*Stored data entries*.
====

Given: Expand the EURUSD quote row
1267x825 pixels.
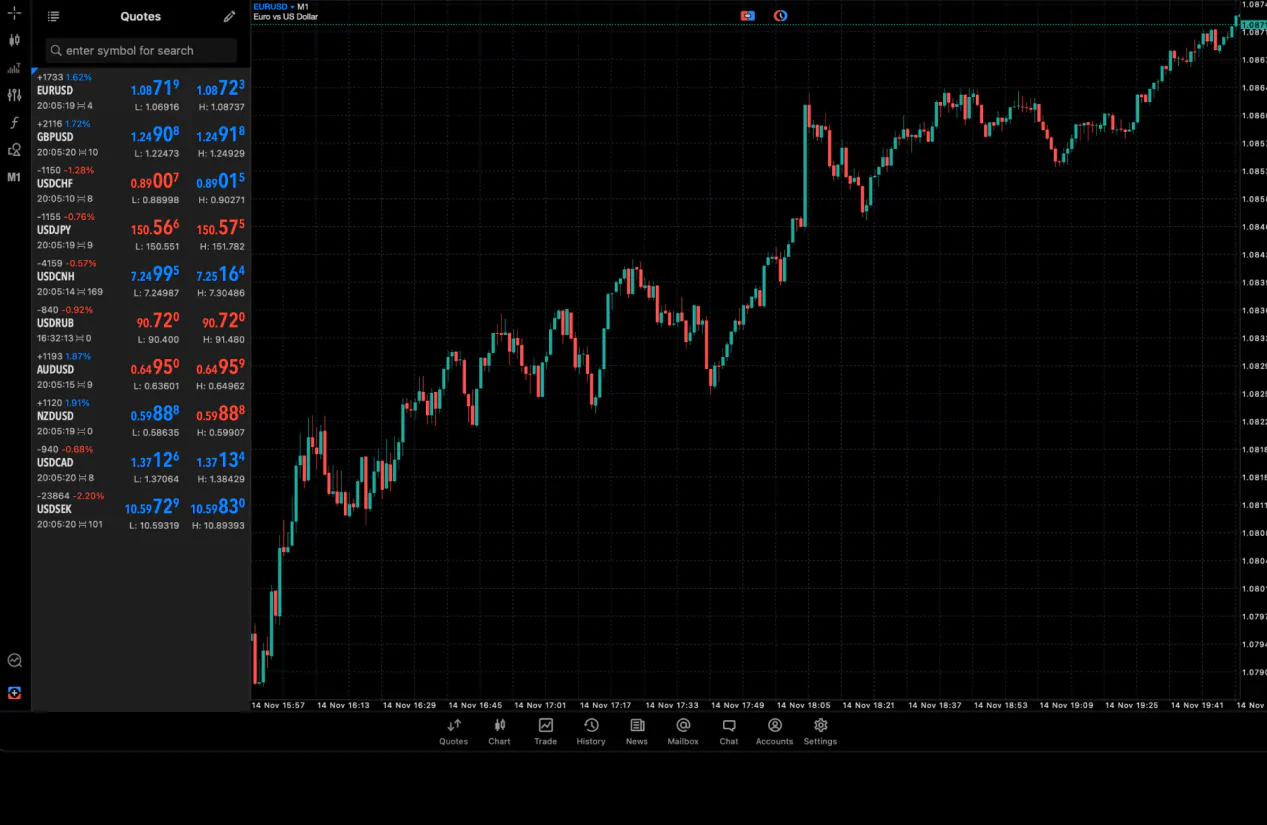Looking at the screenshot, I should point(140,91).
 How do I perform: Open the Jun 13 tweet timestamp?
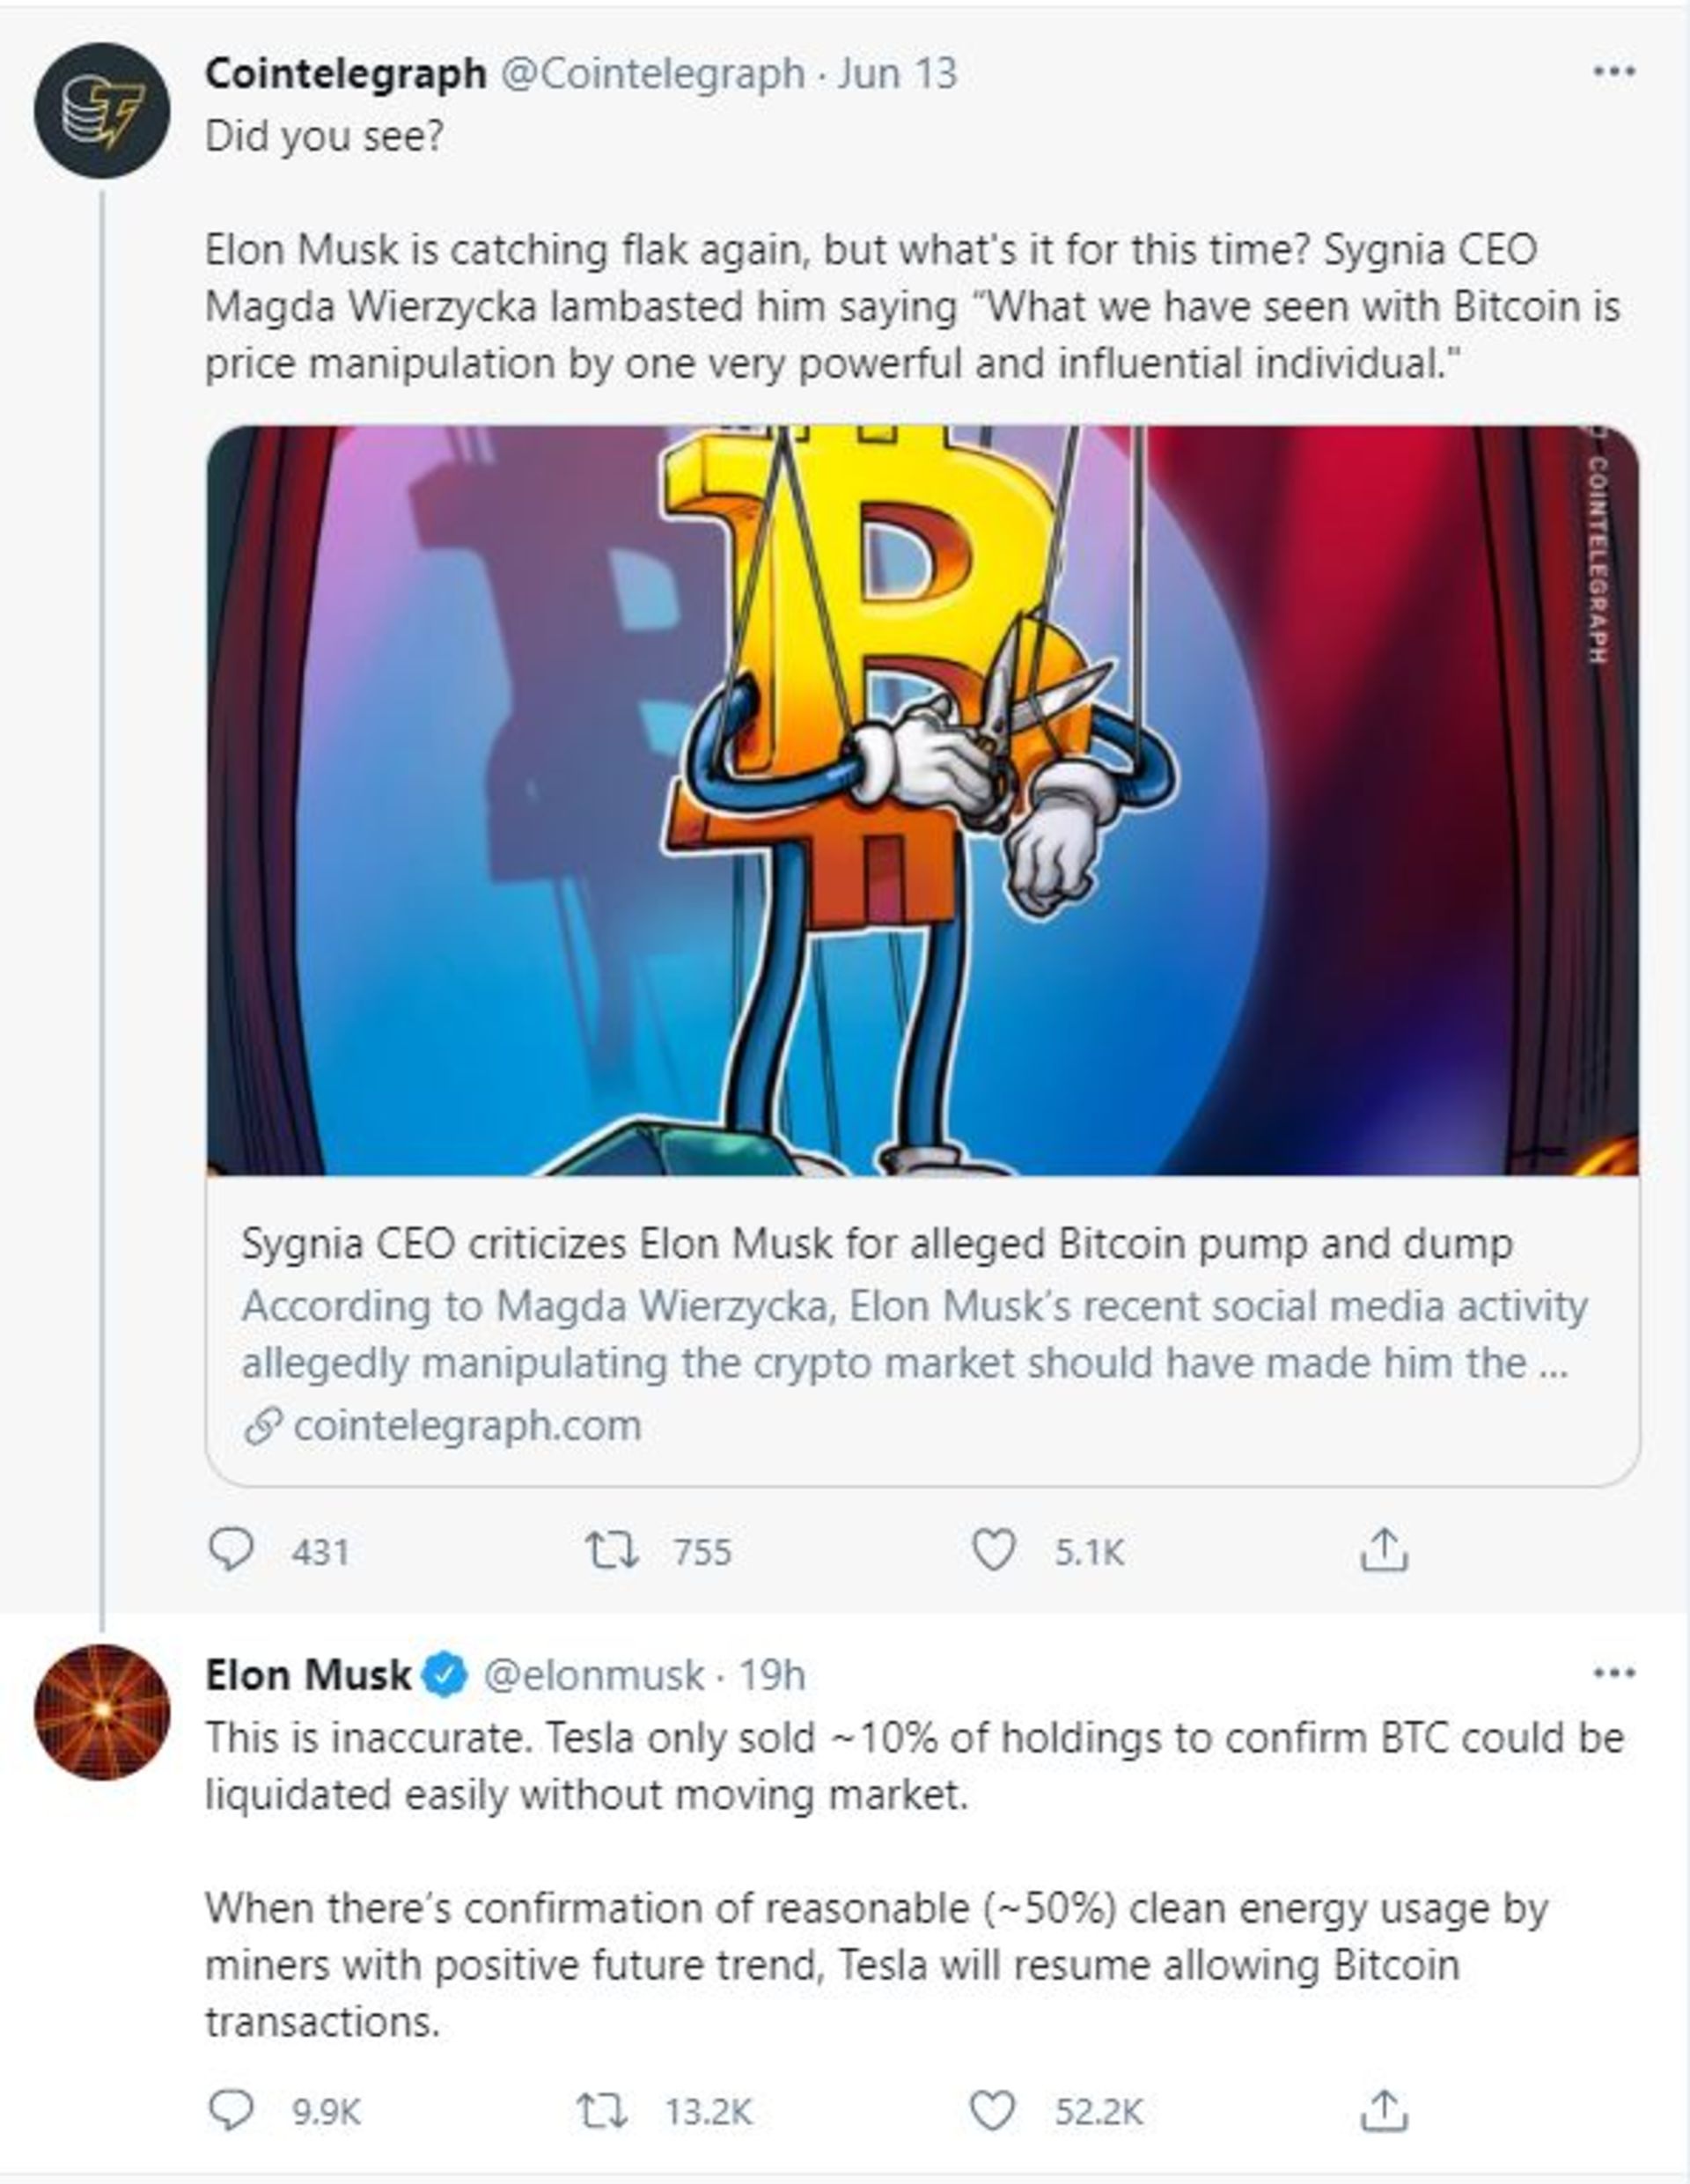pos(897,73)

====

*Exercise directions*. Would you output the data above exactly as written, but with no images?

*Task output*.
Given: Expand the EURUSD quote row
1267x825 pixels.
Looking at the screenshot, I should point(140,91).
 How do I perform: Open the Jun 13 tweet timestamp?
pos(897,73)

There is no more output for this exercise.